*** Opening of Recorded data ***

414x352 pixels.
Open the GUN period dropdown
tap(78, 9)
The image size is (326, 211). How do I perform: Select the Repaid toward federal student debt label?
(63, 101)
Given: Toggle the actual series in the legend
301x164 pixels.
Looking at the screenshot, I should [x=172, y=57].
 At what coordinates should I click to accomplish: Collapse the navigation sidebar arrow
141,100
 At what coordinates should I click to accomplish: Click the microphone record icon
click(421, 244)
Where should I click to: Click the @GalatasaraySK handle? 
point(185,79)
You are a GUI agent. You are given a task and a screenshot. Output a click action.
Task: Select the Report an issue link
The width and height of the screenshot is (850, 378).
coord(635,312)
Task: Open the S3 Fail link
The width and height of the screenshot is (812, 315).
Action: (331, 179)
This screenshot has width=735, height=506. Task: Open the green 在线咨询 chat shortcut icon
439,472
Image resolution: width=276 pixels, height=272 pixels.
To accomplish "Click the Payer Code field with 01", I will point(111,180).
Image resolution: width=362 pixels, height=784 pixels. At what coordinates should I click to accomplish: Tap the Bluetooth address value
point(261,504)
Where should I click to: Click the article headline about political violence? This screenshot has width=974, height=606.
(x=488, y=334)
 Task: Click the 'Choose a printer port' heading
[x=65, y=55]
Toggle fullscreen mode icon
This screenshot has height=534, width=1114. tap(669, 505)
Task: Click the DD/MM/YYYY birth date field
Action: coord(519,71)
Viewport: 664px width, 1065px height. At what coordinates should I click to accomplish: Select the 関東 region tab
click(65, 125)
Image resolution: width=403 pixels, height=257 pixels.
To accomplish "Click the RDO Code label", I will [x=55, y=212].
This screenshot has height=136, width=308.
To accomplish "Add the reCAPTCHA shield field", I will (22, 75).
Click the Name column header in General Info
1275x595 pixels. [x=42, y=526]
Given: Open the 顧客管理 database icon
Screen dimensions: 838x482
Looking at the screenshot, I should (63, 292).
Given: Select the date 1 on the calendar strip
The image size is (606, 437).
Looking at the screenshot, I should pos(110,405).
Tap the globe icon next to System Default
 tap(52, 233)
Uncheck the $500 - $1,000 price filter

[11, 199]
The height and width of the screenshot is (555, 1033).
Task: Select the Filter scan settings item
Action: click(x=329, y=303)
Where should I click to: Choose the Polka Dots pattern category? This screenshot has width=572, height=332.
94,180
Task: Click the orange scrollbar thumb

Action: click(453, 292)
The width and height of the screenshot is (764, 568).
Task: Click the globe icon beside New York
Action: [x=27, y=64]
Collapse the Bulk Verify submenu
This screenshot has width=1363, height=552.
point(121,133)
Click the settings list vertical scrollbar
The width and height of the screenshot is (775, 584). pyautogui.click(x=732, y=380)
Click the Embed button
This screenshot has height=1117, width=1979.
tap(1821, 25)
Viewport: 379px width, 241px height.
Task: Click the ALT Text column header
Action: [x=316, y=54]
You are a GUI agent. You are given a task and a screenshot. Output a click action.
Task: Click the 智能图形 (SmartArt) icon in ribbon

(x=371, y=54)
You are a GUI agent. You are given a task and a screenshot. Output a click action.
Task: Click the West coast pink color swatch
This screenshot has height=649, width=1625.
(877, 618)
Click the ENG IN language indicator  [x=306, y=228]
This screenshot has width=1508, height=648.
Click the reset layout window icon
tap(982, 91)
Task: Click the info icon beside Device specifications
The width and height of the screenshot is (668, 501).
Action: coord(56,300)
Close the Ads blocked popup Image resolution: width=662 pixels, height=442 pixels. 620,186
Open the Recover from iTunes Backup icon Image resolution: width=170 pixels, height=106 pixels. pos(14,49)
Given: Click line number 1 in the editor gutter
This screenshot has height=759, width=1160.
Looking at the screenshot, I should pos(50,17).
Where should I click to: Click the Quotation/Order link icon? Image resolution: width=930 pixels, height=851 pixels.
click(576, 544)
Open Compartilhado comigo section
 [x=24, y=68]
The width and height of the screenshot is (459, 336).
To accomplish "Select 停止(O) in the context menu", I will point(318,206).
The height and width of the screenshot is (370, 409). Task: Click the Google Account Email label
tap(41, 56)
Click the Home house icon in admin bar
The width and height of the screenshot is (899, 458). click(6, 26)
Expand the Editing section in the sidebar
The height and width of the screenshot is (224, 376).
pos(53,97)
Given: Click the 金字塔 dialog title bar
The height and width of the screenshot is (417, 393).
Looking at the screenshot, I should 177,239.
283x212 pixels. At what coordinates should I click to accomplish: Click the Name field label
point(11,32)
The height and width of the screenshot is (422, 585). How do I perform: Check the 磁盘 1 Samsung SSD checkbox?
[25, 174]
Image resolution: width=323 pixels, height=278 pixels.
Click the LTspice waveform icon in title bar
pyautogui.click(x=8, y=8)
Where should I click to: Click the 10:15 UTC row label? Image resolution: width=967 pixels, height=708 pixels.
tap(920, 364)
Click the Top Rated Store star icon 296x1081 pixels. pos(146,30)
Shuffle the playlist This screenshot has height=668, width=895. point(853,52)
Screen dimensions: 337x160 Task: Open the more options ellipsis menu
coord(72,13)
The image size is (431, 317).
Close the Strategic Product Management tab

*** Close of Recorded data ***

*What to do*: The full set of entries should be copied out exactly as given.

*Solution*:
414x352 pixels.
Open the GUN period dropdown
tap(78, 9)
The image size is (326, 211). How do I perform: Select the Repaid toward federal student debt label?
(63, 101)
Given: Toggle the actual series in the legend
301x164 pixels.
Looking at the screenshot, I should [x=172, y=57].
 At what coordinates should I click to accomplish: Collapse the navigation sidebar arrow
141,100
 At what coordinates should I click to accomplish: Click the microphone record icon
click(421, 244)
Where should I click to: Click the @GalatasaraySK handle? 
point(185,79)
You are a GUI agent. You are given a task and a screenshot. Output a click action.
Task: Select the Report an issue link
The width and height of the screenshot is (850, 378).
coord(635,312)
Task: Open the S3 Fail link
The width and height of the screenshot is (812, 315).
Action: (331, 179)
This screenshot has width=735, height=506. Task: Open the green 在线咨询 chat shortcut icon
439,472
Image resolution: width=276 pixels, height=272 pixels.
To accomplish "Click the Payer Code field with 01", I will point(111,180).
Image resolution: width=362 pixels, height=784 pixels. At what coordinates should I click to accomplish: Tap the Bluetooth address value
point(261,504)
Where should I click to: Click the article headline about political violence? This screenshot has width=974, height=606.
(x=488, y=334)
 Task: Click the 'Choose a printer port' heading
[x=65, y=55]
Toggle fullscreen mode icon
This screenshot has height=534, width=1114. tap(669, 505)
Task: Click the DD/MM/YYYY birth date field
Action: coord(519,71)
Viewport: 664px width, 1065px height. At what coordinates should I click to accomplish: Select the 関東 region tab
click(65, 125)
Image resolution: width=403 pixels, height=257 pixels.
To accomplish "Click the RDO Code label", I will [x=55, y=212].
This screenshot has height=136, width=308.
To accomplish "Add the reCAPTCHA shield field", I will (22, 75).
Click the Name column header in General Info
1275x595 pixels. [x=42, y=526]
Given: Open the 顧客管理 database icon
Screen dimensions: 838x482
Looking at the screenshot, I should (63, 292).
Given: Select the date 1 on the calendar strip
The image size is (606, 437).
Looking at the screenshot, I should pos(110,405).
Tap the globe icon next to System Default
 tap(52, 233)
Uncheck the $500 - $1,000 price filter

[11, 199]
The height and width of the screenshot is (555, 1033).
Task: Select the Filter scan settings item
Action: click(x=329, y=303)
Where should I click to: Choose the Polka Dots pattern category? This screenshot has width=572, height=332.
94,180
Task: Click the orange scrollbar thumb

Action: click(453, 292)
The width and height of the screenshot is (764, 568).
Task: Click the globe icon beside New York
Action: [x=27, y=64]
Collapse the Bulk Verify submenu
This screenshot has width=1363, height=552.
point(121,133)
Click the settings list vertical scrollbar
The width and height of the screenshot is (775, 584). pyautogui.click(x=732, y=380)
Click the Embed button
This screenshot has height=1117, width=1979.
tap(1821, 25)
Viewport: 379px width, 241px height.
Task: Click the ALT Text column header
Action: [x=316, y=54]
You are a GUI agent. You are given a task and a screenshot. Output a click action.
Task: Click the 智能图形 (SmartArt) icon in ribbon

(x=371, y=54)
You are a GUI agent. You are given a task and a screenshot. Output a click action.
Task: Click the West coast pink color swatch
This screenshot has height=649, width=1625.
(877, 618)
Click the ENG IN language indicator  [x=306, y=228]
This screenshot has width=1508, height=648.
Click the reset layout window icon
tap(982, 91)
Task: Click the info icon beside Device specifications
The width and height of the screenshot is (668, 501).
Action: coord(56,300)
Close the Ads blocked popup Image resolution: width=662 pixels, height=442 pixels. 620,186
Open the Recover from iTunes Backup icon Image resolution: width=170 pixels, height=106 pixels. pos(14,49)
Given: Click line number 1 in the editor gutter
This screenshot has height=759, width=1160.
Looking at the screenshot, I should pos(50,17).
Where should I click to: Click the Quotation/Order link icon? Image resolution: width=930 pixels, height=851 pixels.
click(576, 544)
Open Compartilhado comigo section
 [x=24, y=68]
The width and height of the screenshot is (459, 336).
To accomplish "Select 停止(O) in the context menu", I will point(318,206).
The height and width of the screenshot is (370, 409). Task: Click the Google Account Email label
tap(41, 56)
Click the Home house icon in admin bar
The width and height of the screenshot is (899, 458). click(6, 26)
Expand the Editing section in the sidebar
The height and width of the screenshot is (224, 376).
pos(53,97)
Given: Click the 金字塔 dialog title bar
The height and width of the screenshot is (417, 393).
Looking at the screenshot, I should 177,239.
283x212 pixels. At what coordinates should I click to accomplish: Click the Name field label
point(11,32)
The height and width of the screenshot is (422, 585). How do I perform: Check the 磁盘 1 Samsung SSD checkbox?
[25, 174]
Image resolution: width=323 pixels, height=278 pixels.
Click the LTspice waveform icon in title bar
pyautogui.click(x=8, y=8)
Where should I click to: Click the 10:15 UTC row label? Image resolution: width=967 pixels, height=708 pixels.
tap(920, 364)
Click the Top Rated Store star icon 296x1081 pixels. pos(146,30)
Shuffle the playlist This screenshot has height=668, width=895. point(853,52)
Screen dimensions: 337x160 Task: Open the more options ellipsis menu
coord(72,13)
The image size is (431, 317).
Close the Strategic Product Management tab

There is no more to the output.